Let $f\in L^1([0.1])$, non-negative such that $f, f^2$ and $f^3$ have same $L^1([0,1])$ norm. Then, I want to show for a.e. $x$, either $f=0$ or $f=1$.
If $f\in[0,1]$, then just by comparing directly 1st and 2nd powers, we have $f=0$ or $1$ a.e. But if $f>1$, I have no idea on continuing and how to use 3rd power.
On
The existing answer, pointing out that $\int f(f-1)^2=0$, is very cool and very clever. But it depends strongly on the fact that the exponents are $1$, $2$, and $3$; in particular it doesn't say anything about the obvious generalization of the result in question.
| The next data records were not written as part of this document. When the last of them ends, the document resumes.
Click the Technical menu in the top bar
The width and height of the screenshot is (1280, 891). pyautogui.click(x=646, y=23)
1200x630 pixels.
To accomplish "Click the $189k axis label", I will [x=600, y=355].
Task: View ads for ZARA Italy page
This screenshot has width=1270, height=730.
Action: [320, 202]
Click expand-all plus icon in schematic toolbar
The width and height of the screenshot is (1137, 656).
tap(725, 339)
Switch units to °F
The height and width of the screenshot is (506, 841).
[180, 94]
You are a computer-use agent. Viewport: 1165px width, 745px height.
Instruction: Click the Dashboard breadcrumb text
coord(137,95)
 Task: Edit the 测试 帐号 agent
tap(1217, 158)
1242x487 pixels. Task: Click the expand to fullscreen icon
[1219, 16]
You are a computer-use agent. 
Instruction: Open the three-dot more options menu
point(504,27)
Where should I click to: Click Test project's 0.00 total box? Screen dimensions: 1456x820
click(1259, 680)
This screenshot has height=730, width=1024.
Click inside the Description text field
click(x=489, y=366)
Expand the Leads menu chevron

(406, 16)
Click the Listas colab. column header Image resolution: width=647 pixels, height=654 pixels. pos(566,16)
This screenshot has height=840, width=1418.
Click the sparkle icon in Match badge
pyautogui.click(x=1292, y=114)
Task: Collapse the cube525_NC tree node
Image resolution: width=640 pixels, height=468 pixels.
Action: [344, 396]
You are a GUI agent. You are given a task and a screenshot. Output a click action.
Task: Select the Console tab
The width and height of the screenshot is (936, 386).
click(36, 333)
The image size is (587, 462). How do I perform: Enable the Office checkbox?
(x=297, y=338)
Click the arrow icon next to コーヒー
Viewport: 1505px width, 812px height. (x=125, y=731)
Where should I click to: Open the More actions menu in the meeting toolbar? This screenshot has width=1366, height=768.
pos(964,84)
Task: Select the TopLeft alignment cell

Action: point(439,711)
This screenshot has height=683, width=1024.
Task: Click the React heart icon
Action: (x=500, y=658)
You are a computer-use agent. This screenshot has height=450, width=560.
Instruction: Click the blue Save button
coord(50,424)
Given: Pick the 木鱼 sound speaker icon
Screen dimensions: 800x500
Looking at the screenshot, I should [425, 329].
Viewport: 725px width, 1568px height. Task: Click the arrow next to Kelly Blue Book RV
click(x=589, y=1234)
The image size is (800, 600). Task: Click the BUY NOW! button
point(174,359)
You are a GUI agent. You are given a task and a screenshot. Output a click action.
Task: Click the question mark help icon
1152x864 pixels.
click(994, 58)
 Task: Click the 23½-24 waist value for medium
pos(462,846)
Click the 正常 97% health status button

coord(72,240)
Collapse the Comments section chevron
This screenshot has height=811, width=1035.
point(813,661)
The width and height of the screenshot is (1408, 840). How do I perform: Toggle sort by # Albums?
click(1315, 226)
Here's a different argument that's maybe less of a "trick", and which in any case does generalize:
If we say $g=f^{1/2}$ and $h=f^{3/2}$ then we have $$\int gh=||g||_2||h||_2.$$ Hence $h$ must be a scalar multiple of $g$, which implies that $f=c\chi_A$, and now of course it follows that $c=1$.
There's a generalization that "must" be true if the original result is true; this argument does suffice for the generalization:
If $f\ge0$, $1<\alpha<\beta$ and $\int f=\int f^\alpha=\int f^\beta$ then $f=\chi_A$.
Sketch: Solving a few equations shows that there exist $a,b>0$ and $p\in(1,\infty)$ such that $a+b=\alpha$, $ap=1$ and $bp'=\beta$. Now if $g=f^a$ and $h=f^b$ we have $$\int gh=||g||_p||h||_{p'}.$$The condition for equality in Holder's inequality shows that...
You have $$ \int f^3 - 2f^2 + f = 0$$ which can be arranged to find $$\int f (f-1)^2 = 0.$$ Since $f(f-1)^2 \ge 0$ it follows that $f(f-1)^2 = 0$ almost everywhere and thus $f=0$ or $1$ almost everywhere.